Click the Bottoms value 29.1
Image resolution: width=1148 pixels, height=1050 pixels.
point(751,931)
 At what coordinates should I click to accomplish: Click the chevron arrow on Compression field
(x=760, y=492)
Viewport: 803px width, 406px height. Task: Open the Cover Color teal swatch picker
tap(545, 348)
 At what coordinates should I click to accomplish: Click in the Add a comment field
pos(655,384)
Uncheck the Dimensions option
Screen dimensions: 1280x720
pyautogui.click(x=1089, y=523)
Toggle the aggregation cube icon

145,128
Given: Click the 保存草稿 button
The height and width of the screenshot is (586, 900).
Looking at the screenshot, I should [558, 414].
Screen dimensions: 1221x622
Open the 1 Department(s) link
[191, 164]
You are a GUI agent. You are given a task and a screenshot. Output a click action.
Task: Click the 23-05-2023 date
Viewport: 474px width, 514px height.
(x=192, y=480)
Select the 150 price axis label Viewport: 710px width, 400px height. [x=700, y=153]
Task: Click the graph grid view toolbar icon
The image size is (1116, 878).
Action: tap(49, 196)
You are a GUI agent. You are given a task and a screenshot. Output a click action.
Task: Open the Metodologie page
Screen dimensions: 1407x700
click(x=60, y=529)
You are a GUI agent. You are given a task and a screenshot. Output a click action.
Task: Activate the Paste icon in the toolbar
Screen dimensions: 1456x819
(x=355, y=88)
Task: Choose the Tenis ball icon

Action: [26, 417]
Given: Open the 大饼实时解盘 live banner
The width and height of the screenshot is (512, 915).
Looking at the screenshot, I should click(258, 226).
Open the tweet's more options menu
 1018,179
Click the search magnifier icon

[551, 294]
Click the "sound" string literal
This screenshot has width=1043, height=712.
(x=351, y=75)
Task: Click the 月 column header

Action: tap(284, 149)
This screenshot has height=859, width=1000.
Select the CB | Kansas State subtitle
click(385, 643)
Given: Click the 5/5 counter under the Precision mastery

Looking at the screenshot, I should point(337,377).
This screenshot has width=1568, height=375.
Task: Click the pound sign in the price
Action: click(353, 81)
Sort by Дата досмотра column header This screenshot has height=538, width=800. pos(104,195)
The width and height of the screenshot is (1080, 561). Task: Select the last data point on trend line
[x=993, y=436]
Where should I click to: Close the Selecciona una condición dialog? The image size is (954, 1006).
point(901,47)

-----

REQUIRED WORK: Transcribe the entries above exactly.

ANSWER SPACE:
Click the Bottoms value 29.1
Image resolution: width=1148 pixels, height=1050 pixels.
point(751,931)
 At what coordinates should I click to accomplish: Click the chevron arrow on Compression field
(x=760, y=492)
Viewport: 803px width, 406px height. Task: Open the Cover Color teal swatch picker
tap(545, 348)
 At what coordinates should I click to accomplish: Click in the Add a comment field
pos(655,384)
Uncheck the Dimensions option
Screen dimensions: 1280x720
pyautogui.click(x=1089, y=523)
Toggle the aggregation cube icon

145,128
Given: Click the 保存草稿 button
The height and width of the screenshot is (586, 900).
Looking at the screenshot, I should [558, 414].
Screen dimensions: 1221x622
Open the 1 Department(s) link
[191, 164]
You are a GUI agent. You are given a task and a screenshot. Output a click action.
Task: Click the 23-05-2023 date
Viewport: 474px width, 514px height.
(x=192, y=480)
Select the 150 price axis label Viewport: 710px width, 400px height. [x=700, y=153]
Task: Click the graph grid view toolbar icon
The image size is (1116, 878).
Action: tap(49, 196)
You are a GUI agent. You are given a task and a screenshot. Output a click action.
Task: Open the Metodologie page
Screen dimensions: 1407x700
click(x=60, y=529)
You are a GUI agent. You are given a task and a screenshot. Output a click action.
Task: Activate the Paste icon in the toolbar
Screen dimensions: 1456x819
(x=355, y=88)
Task: Choose the Tenis ball icon

Action: [26, 417]
Given: Open the 大饼实时解盘 live banner
The width and height of the screenshot is (512, 915).
Looking at the screenshot, I should click(258, 226).
Open the tweet's more options menu
 1018,179
Click the search magnifier icon

[551, 294]
Click the "sound" string literal
This screenshot has width=1043, height=712.
(x=351, y=75)
Task: Click the 月 column header

Action: tap(284, 149)
This screenshot has height=859, width=1000.
Select the CB | Kansas State subtitle
click(385, 643)
Given: Click the 5/5 counter under the Precision mastery

Looking at the screenshot, I should point(337,377).
This screenshot has width=1568, height=375.
Task: Click the pound sign in the price
Action: click(353, 81)
Sort by Дата досмотра column header This screenshot has height=538, width=800. pos(104,195)
The width and height of the screenshot is (1080, 561). Task: Select the last data point on trend line
[x=993, y=436]
Where should I click to: Close the Selecciona una condición dialog? The image size is (954, 1006).
point(901,47)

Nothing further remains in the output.